__PROBLEM TO SOLVE__
Please write out again the rows, starting with the line that contains "Image resolution: width=684" and going on through the end of the rows, requests included. Raise every coordinate in the answers by 73 and leave the pictures out.

__RECORD EXCERPTS__
_ _ _ _ _ _ _

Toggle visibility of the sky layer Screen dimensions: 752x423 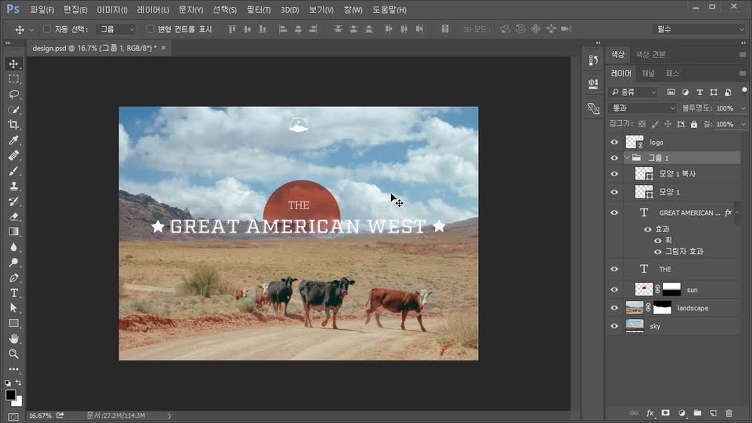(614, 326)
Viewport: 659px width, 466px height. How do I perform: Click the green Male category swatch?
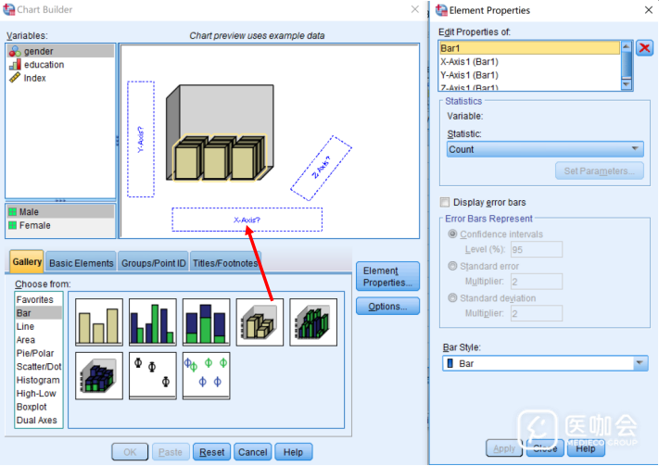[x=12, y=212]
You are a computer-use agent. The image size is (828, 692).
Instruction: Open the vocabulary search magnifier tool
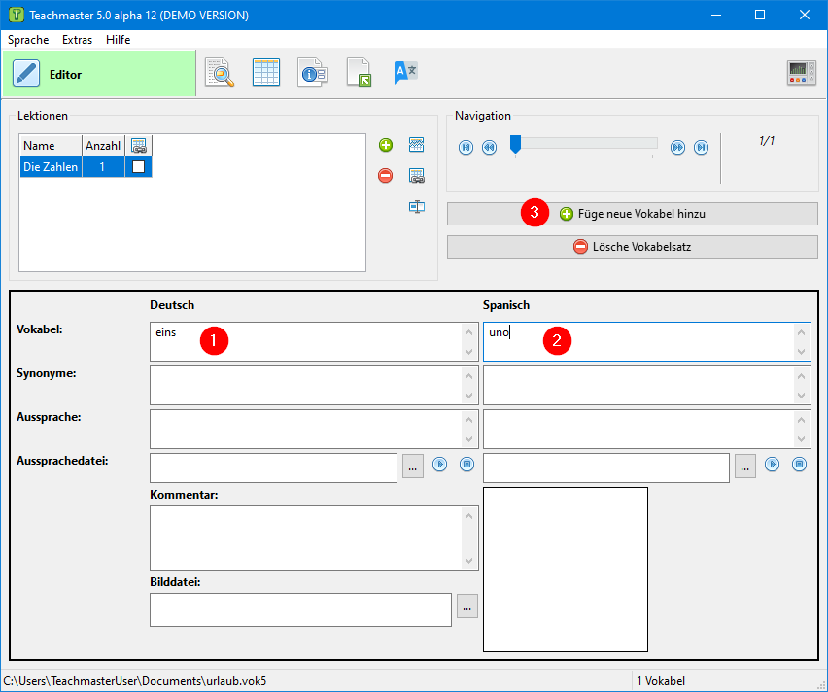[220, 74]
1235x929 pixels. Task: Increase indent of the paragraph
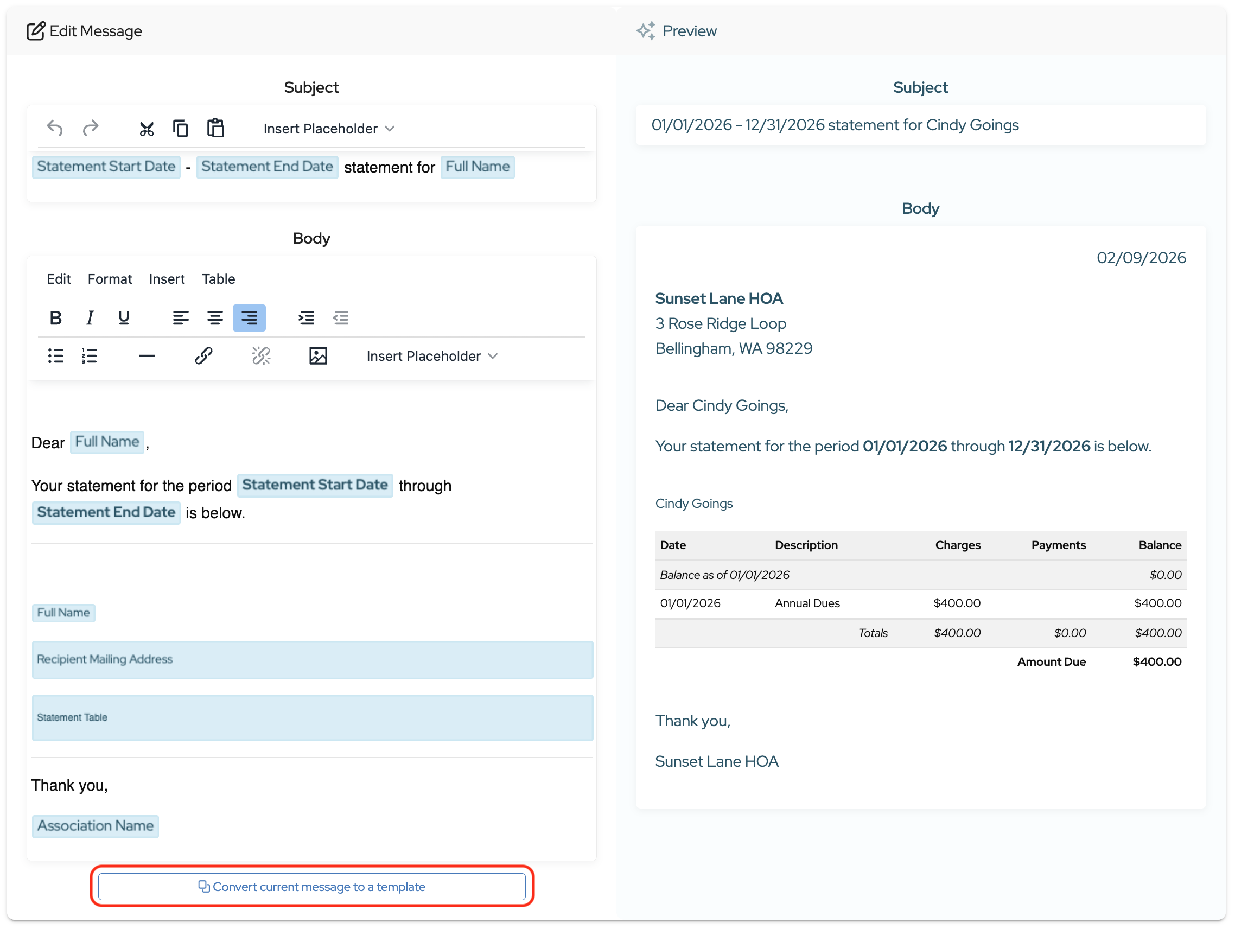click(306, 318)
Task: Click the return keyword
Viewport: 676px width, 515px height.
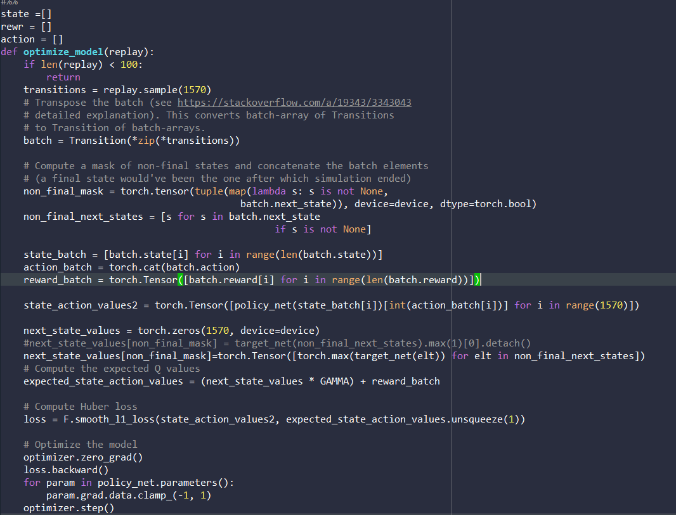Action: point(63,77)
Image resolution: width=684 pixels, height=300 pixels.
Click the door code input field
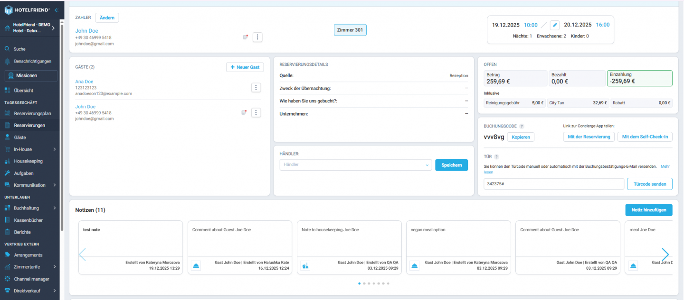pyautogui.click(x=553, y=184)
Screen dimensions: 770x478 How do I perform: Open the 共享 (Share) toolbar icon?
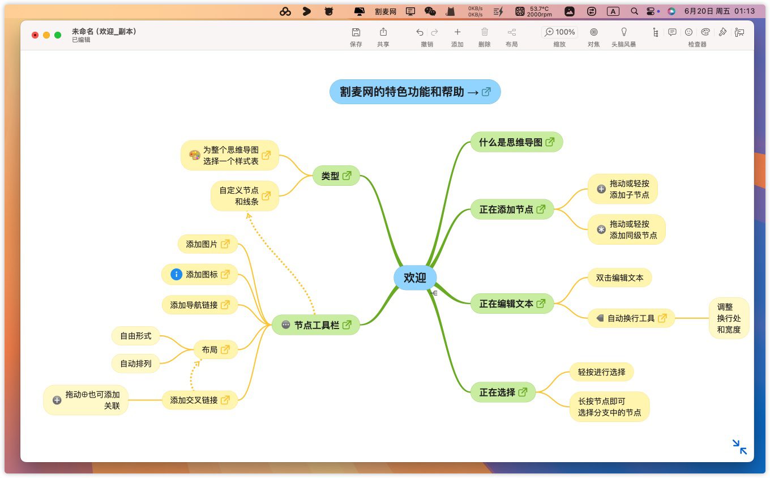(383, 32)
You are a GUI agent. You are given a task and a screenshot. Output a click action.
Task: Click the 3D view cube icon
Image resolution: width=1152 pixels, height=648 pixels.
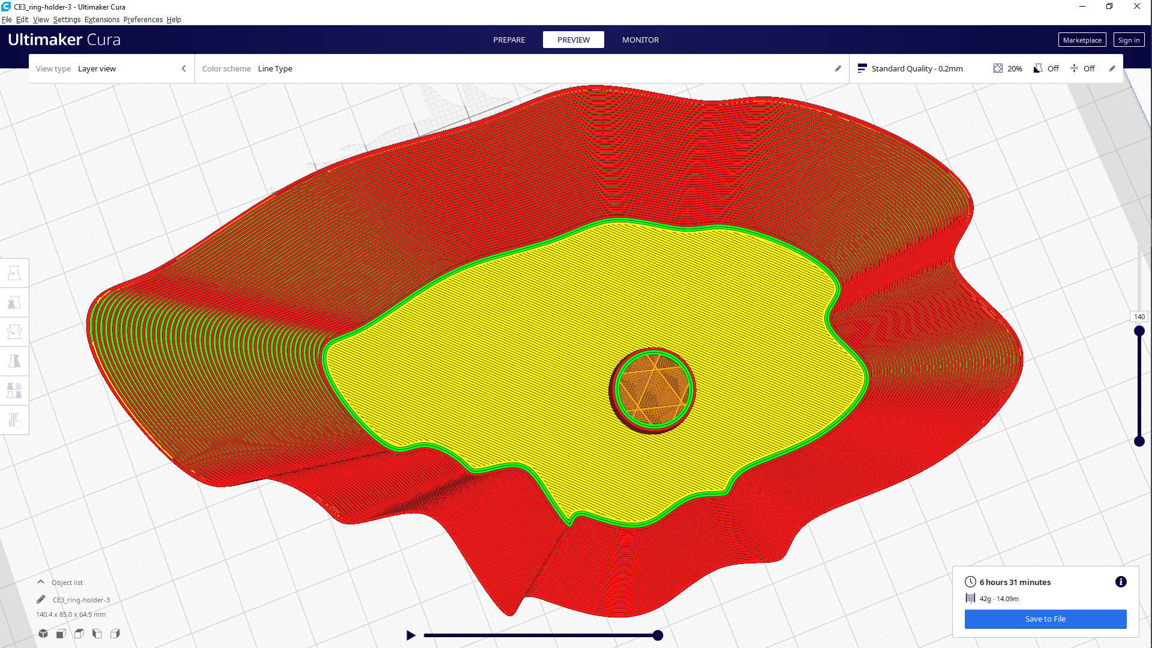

_ _ _ _ _ _ _

__FULL RESPONSE__
Image resolution: width=684 pixels, height=300 pixels.
Click the door code input field
pyautogui.click(x=626, y=257)
Screen dimensions: 770x478 How do I perform: Open the 共享 (Share) toolbar icon?
(456, 105)
You are a GUI agent. You are given a task and a screenshot. Output a click action.
Task: Click the 3D view cube icon
Image resolution: width=1152 pixels, height=648 pixels.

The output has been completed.